The first and recurrent stroke groups were also compared with the use of multivariate analyses, which accounted (to the degree possible with Medicare claims files) for differences in case-mix between the 2 groups. Variables used in the case-mix adjustment included age, race, gender, various diagnoses (hypertension, congestive heart failure, myocardial infarction, chronic obstructive pulmonary disease, and valvular heart disease), history of TIA, history of previous stroke, and Charlson comorbidity score (with the latter score being the weighted sum of selected conditions shown to be associated with poor outcomes).10 Survival was compared using the Cox proportional hazards model and cost was compared with linear ANCOVA. The software package SAS, version 6.12, was used for all analyses.11
The 1991 Medicare sample contained 49 333 patients hospitalized with a primary diagnosis of cerebral infarction. Of these, 44 386 (90.0%) had no record of being hospitalized for a previous stroke during the preceding 4 years, whereas 4947 (10.0%) had a record of at least 1 previous stroke. Of those patients with previous stroke, 4225 (85.4%) had a record of exactly 1 previous stroke, 621 (12.5%) had a record of exactly 2 previous strokes, 79 (1.6%) had a record of exactly 3 previous strokes, and the remaining 22 patients (0.5%) had a record of 4 or more previous strokes. All subsequent analyses compared the group with no previous strokes (ie, “first strokes”) with those in the group with 1 or more previous strokes (ie, “recurrent strokes”). Among patients with recurrent stroke, the last such recorded stroke occurred in 1987 for 13.9% of patients, in 1988 for 17.7% of patients, in 1989 for 24.9% of patients, and in 1990 for 43.6% of patients.

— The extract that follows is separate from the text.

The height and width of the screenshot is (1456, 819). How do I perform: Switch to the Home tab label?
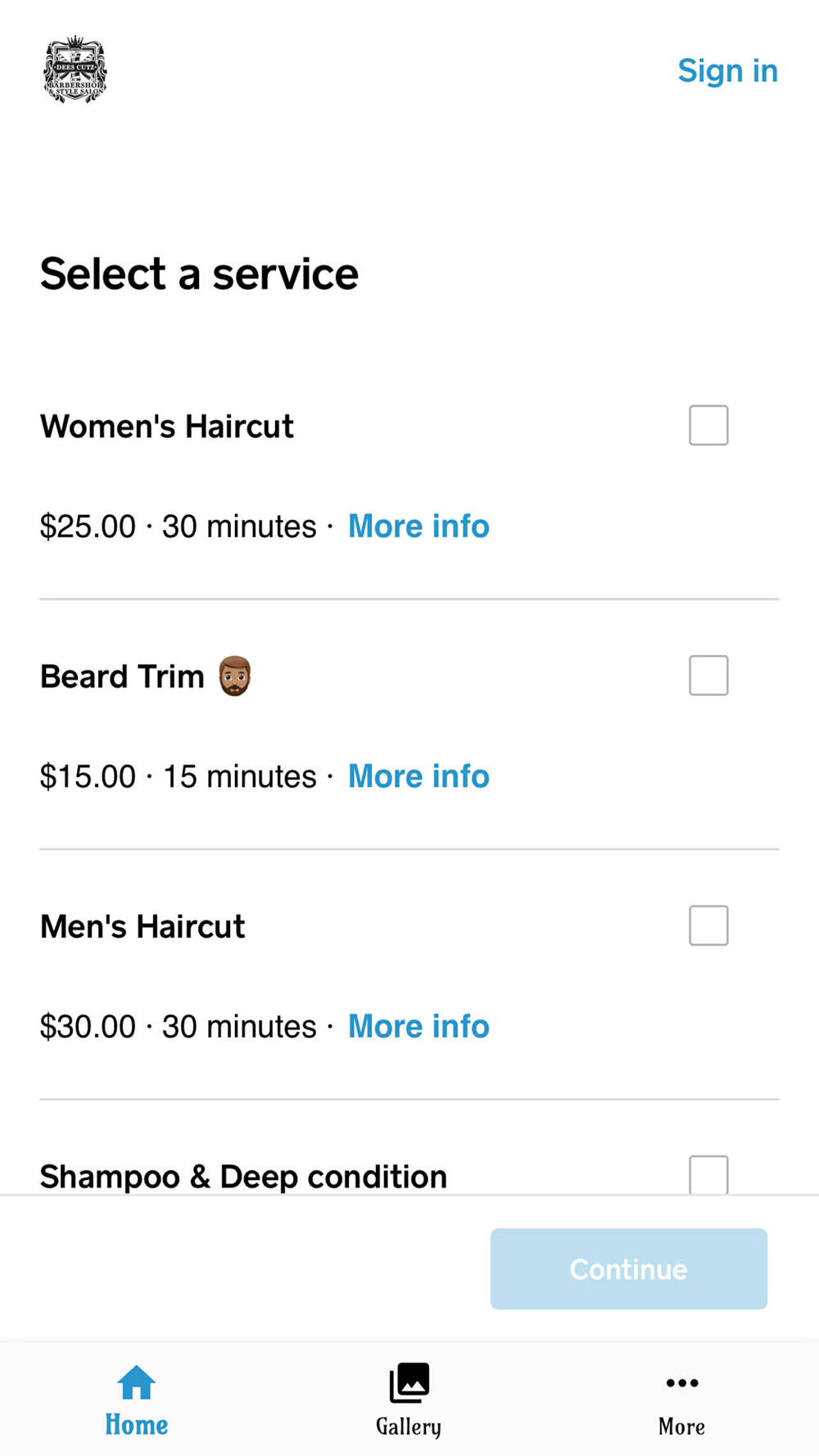(136, 1426)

As illustrated in Table 1⇓, in the group of patients with first stroke, the average age was 78.8 years (±7.5), 40.4% were male, 85.0% were white, and 3.6% had a recorded history of TIA during the preceding 4 years. In the group of patients with recurrent stroke, the average age was 79.0 years (±6.9), 38.2% were male, 82.7% were white, and 9.7% had a recorded history of TIA. The first and recurrent stroke groups had similar distributions of hypertension, congestive heart failure, diabetes mellitus, myocardial infarction, chronic obstructive pulmonary disease, and valvular heart disease.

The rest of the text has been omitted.